Goal of the exercise:
In the blog post about forests and rangeland grazing, what reason did the student give for claiming that rangelands need to be grazed?

The bill is expected to be reintroduced in both the House and the Senate in the next session of Congress and have committee hearings. The Act to Save America’s Forests could go a long way towards correcting a century of abuses and degradation of our public forest ecosystems and put them on a pathway towards ecological recovery and restoration. It deserves support of all of us.
Monday, November 3, 2008
Do rangelands need to be grazed?
Here's a response I wrote to a student who had read my Is Ranching Sustainable article and challenged me suggesting that since bison once grazed the West, our rangelands "need" to be grazed. It's a common argument, and one heard often from ranching advocates. His original email to me is below my comments.
Alex:
Thanks for writing. Glad to see you are thinking about these things to some degree and that you are curious enough to look at it further. I think if you look into this issue more, you might find that the conclusions need greater refinement.

Rows:
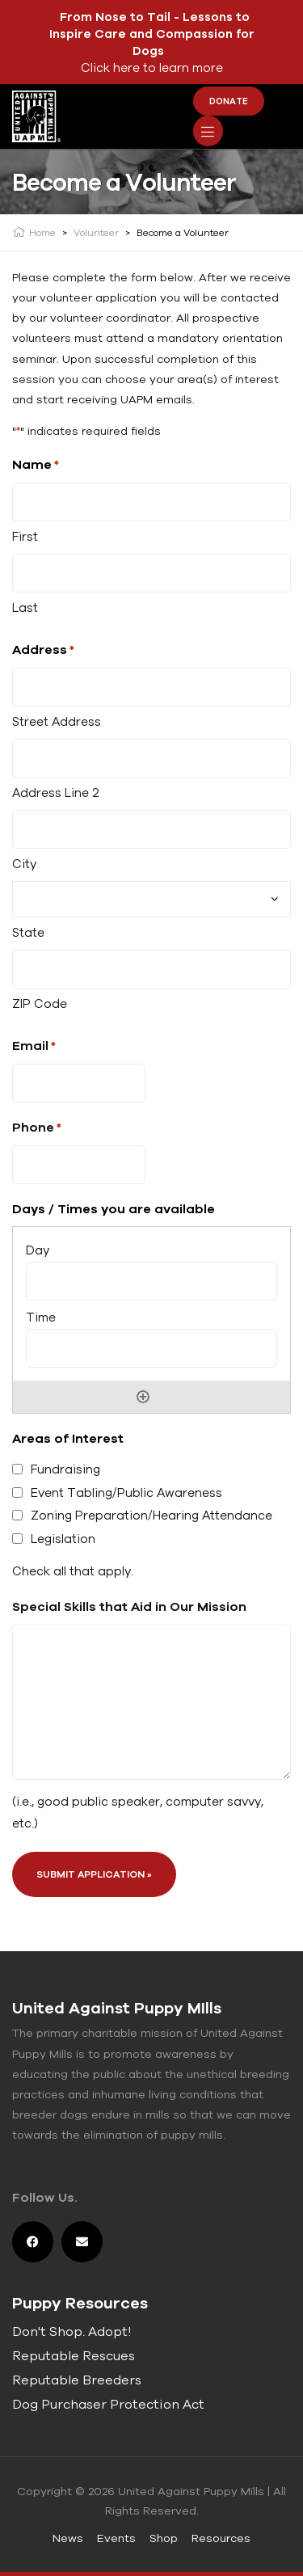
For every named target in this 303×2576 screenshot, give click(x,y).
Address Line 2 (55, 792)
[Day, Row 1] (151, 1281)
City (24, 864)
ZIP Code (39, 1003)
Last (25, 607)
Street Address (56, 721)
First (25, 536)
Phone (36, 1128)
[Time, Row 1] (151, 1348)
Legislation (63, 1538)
==
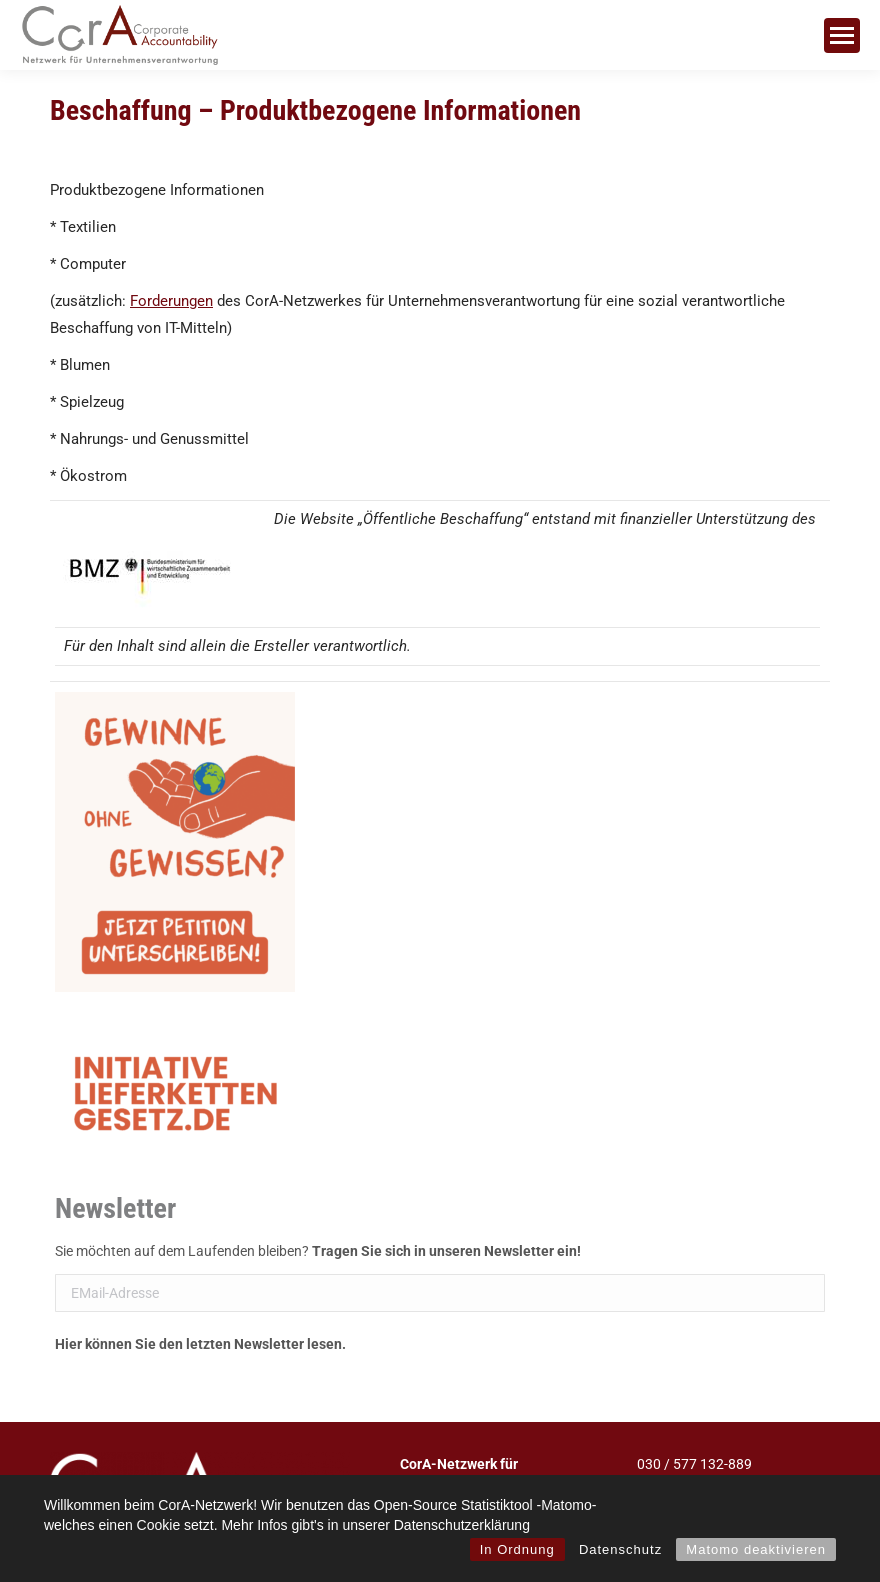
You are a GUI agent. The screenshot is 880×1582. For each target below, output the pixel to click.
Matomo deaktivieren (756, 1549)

Answer for the task:
Bison once grazed the West.